How to Obtain Efficient Garbage Collection of C-Ptrs

I am working with a C++ wrapper where the most common type is a wrapper around a shared pointer to memory. Essentially an array view. Lets call this type MyArray.

My general question is given function which returns MyArray, how will Julia’s GC operate on that object given that it knows nothing about the underlying heap allocation and when that will be freed. From what I understand Julia sees MyArray as taking only 8 bytes and the memory that pointer refers to in C belongs to another heap which Julia has no information about.

Julia’s GC seems like it would be incapable of understanding when GC needs to be run on an object like this since the heuristics are based heap allocations and from Julia’s POV the heap has very few allocations. We have run into such issues when generating lots of these array views inside of a loop which are not being GC’ed fast enough since Julia does not know they actually use a lot of RAM. (We can actually OOM). We can add GC.gc to each loop iteration but that is incredibly slow.

Is there some way around this or to give Julia extra information about the underlying allocation? Thanks!

I recently fixed a similar issue in CodecZlib.jl by getting the C library to use jl_malloc and jl_free instead of malloc and free Ref: C struct garbage collection not run frequently enough - #14 by vchuravy

To clarify, we are using c++ class constructors and destructors for memory managment. Forcing the garbage collection calls with GC.gc calls our deconstructor.

The jl_malloc and jl_free is interesting. We are not necessarily able to modify the source code of the original library so I’m not sure this would work. Maybe I’m missing something about how you implemented this in Zlib though.
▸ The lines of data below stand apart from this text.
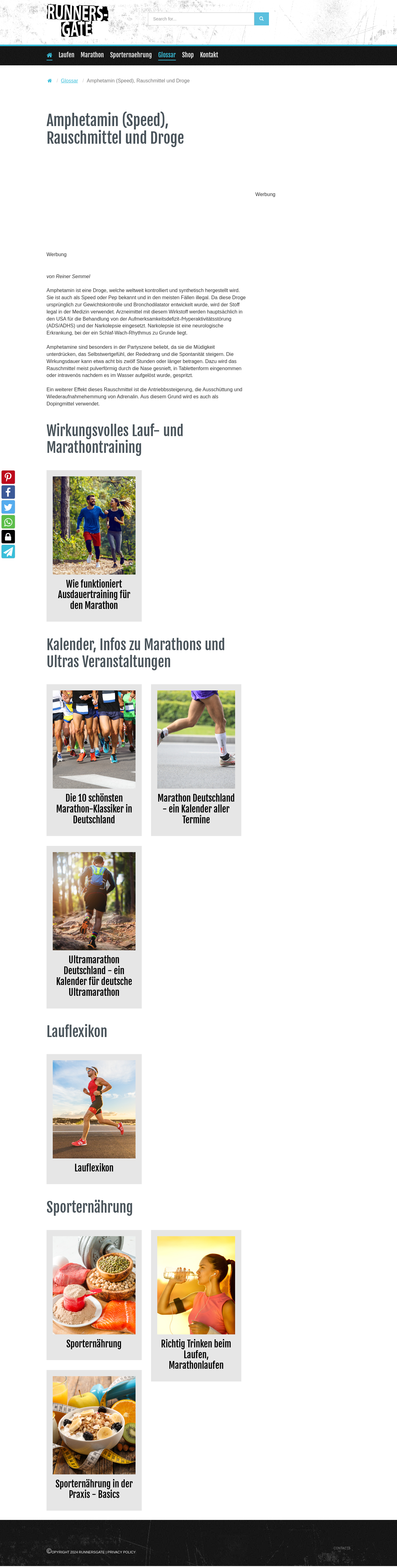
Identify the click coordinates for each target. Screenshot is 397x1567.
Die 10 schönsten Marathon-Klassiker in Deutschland (94, 809)
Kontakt (209, 55)
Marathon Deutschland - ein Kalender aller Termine (196, 809)
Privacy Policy (122, 1553)
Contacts (342, 1549)
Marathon (92, 55)
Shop (188, 55)
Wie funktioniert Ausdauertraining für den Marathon (94, 595)
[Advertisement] (146, 205)
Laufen (66, 55)
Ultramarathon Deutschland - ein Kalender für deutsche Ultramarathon (94, 977)
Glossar (167, 55)
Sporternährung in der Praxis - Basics (94, 1490)
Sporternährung (94, 1344)
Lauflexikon (94, 1168)
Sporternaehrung (131, 55)
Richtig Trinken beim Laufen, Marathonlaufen (196, 1355)
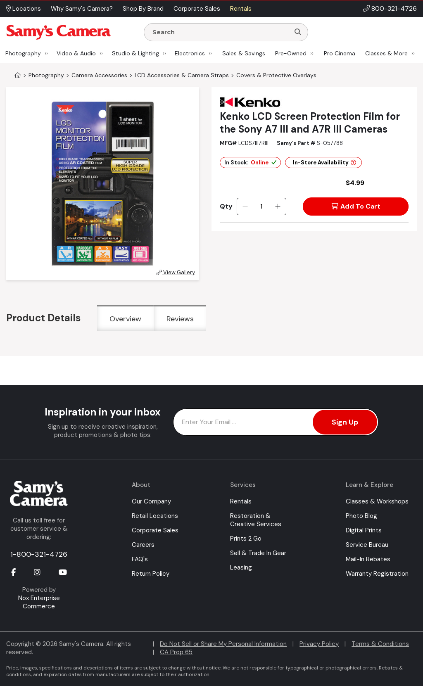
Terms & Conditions (380, 644)
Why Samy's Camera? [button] (82, 9)
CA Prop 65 (176, 652)
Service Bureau (367, 545)
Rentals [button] (241, 9)
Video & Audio (76, 53)
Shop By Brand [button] (143, 9)
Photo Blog (361, 516)
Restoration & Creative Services (255, 520)
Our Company (151, 501)
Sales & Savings (243, 53)
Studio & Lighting (135, 53)
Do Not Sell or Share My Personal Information (223, 644)
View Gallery (176, 272)
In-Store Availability (324, 162)
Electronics (190, 53)
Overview (125, 319)
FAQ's (140, 559)
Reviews (180, 319)
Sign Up (345, 422)
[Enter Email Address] (275, 422)
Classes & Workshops (377, 501)
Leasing (241, 567)
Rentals (241, 501)
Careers (143, 545)
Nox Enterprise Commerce (39, 602)
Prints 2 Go (245, 538)
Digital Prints (364, 530)
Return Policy (150, 574)
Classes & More (386, 53)
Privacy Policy (319, 644)
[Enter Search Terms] (220, 32)
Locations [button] (23, 9)
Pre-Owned (291, 53)
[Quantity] (261, 206)
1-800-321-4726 (38, 554)
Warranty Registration (377, 574)
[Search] (298, 32)
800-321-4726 (394, 8)
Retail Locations (155, 516)
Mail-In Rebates (368, 559)
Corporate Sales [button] (196, 9)
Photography (23, 53)
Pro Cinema (339, 53)
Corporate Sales (155, 530)
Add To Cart (355, 206)
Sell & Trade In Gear (258, 553)
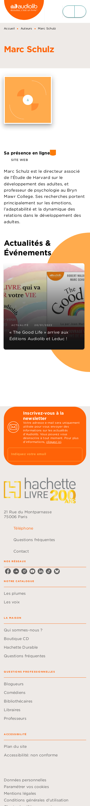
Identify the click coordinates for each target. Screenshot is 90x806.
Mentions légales (20, 793)
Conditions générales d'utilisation (36, 800)
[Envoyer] (76, 454)
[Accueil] (24, 11)
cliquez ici (53, 442)
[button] (17, 160)
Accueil (9, 28)
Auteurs (26, 28)
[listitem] (8, 571)
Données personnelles (25, 779)
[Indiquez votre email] (39, 454)
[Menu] (74, 11)
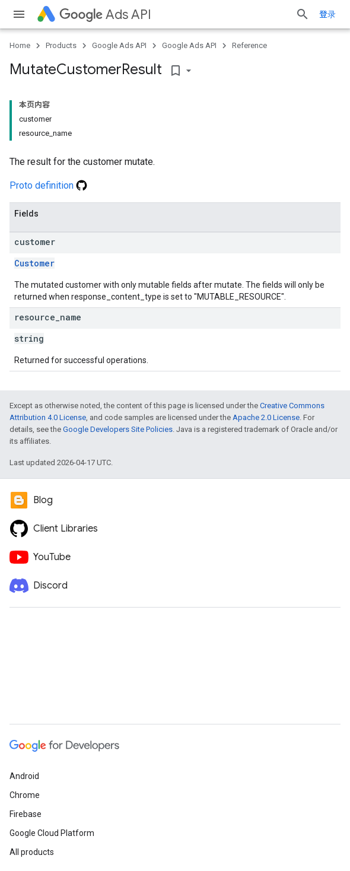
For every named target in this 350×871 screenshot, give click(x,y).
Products (61, 45)
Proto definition (48, 185)
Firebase (25, 814)
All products (31, 852)
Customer (34, 263)
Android (24, 776)
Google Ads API (119, 45)
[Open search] (302, 14)
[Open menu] (19, 14)
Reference (249, 45)
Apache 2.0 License (266, 417)
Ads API (105, 15)
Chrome (24, 795)
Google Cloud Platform (51, 833)
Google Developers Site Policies (118, 429)
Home (19, 45)
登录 (327, 14)
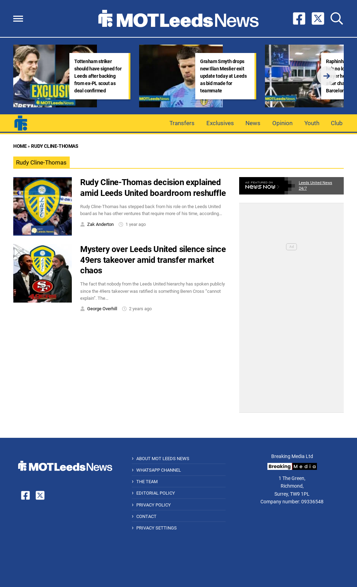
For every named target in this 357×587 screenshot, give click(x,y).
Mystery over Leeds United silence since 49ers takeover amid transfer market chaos (153, 259)
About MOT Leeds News (162, 458)
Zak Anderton (100, 224)
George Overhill (102, 308)
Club (337, 123)
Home (19, 146)
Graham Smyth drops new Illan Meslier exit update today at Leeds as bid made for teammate (223, 76)
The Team (147, 481)
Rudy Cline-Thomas (54, 146)
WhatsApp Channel (158, 470)
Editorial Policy (155, 493)
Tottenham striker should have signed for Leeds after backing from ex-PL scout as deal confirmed (97, 76)
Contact (146, 516)
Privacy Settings (156, 528)
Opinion (282, 123)
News (252, 123)
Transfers (182, 123)
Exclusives (220, 123)
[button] (18, 19)
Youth (311, 123)
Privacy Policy (153, 505)
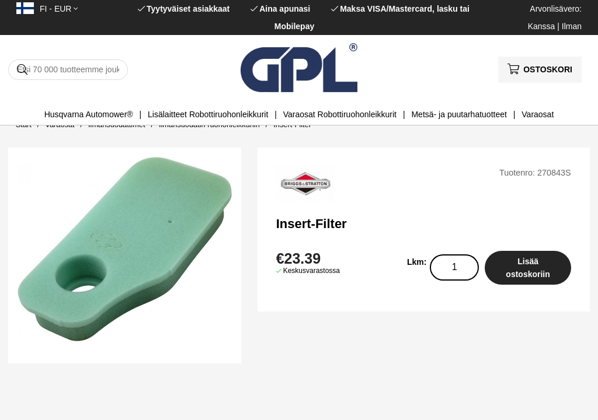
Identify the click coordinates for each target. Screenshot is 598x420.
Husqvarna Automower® (88, 114)
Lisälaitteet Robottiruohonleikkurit (208, 114)
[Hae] (68, 70)
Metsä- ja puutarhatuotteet (458, 114)
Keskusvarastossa (311, 271)
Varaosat (537, 114)
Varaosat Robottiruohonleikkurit (340, 114)
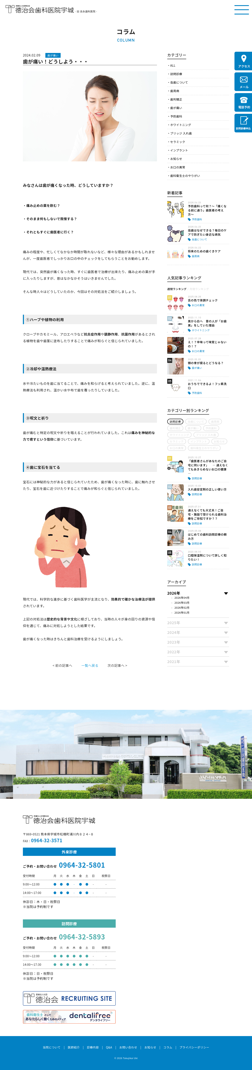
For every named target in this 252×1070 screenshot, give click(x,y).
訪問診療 (176, 74)
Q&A (109, 1047)
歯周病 (174, 91)
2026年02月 (182, 607)
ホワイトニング (180, 125)
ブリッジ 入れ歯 (181, 133)
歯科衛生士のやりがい (185, 176)
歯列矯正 (176, 99)
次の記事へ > (117, 665)
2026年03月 (182, 603)
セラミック (177, 142)
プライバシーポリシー (194, 1047)
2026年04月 (182, 598)
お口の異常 (177, 167)
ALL (172, 65)
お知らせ (176, 159)
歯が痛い (176, 108)
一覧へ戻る (89, 665)
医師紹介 (74, 1047)
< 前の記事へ (62, 665)
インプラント (179, 150)
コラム (167, 1047)
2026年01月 (182, 612)
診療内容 (93, 1047)
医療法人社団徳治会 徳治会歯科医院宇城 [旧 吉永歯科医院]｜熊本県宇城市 (40, 9)
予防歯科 (176, 116)
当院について (51, 1047)
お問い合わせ (128, 1047)
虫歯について (179, 82)
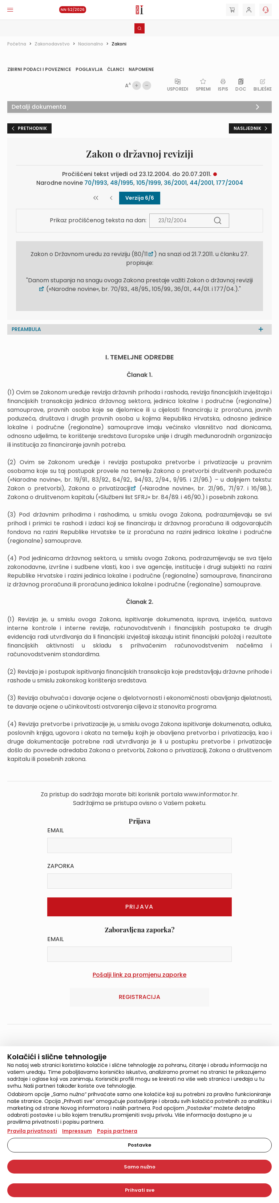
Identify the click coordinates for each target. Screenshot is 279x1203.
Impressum (77, 1131)
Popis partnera (117, 1131)
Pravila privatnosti (32, 1131)
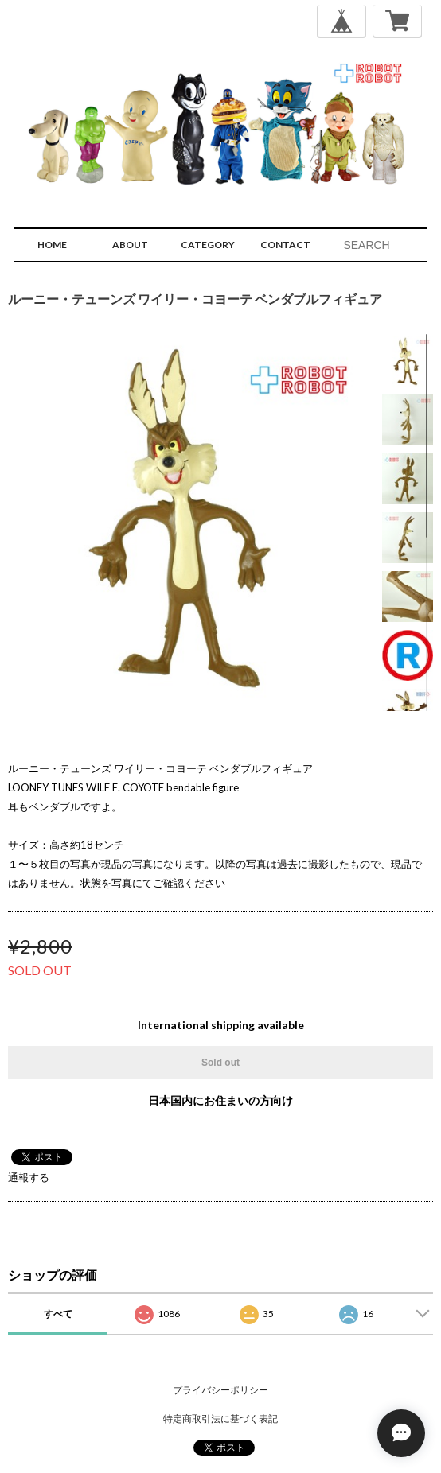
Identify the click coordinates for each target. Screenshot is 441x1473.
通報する (28, 1177)
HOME (52, 245)
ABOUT (130, 245)
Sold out (220, 1062)
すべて (58, 1313)
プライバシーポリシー (220, 1390)
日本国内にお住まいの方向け (220, 1100)
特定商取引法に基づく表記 (220, 1418)
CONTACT (285, 245)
These classes are logical representations of data. They can be placed on different target devices and have no explicit notion of using “malloc”. By calling the deconstructor, it notifies the runtime that the physical data can be free’d.

Yes jl_malloc and jl_free with finalizers only work in this case because zlib has support for custom allocators, only uses CPU memory, and is a thread-safe library without its own runtime.

Using the Julia GC to clean up resources in general cases can get very tricky, so it might be better to just require C-style manual calls to the clean-up functions, with some functions/macros for common patterns.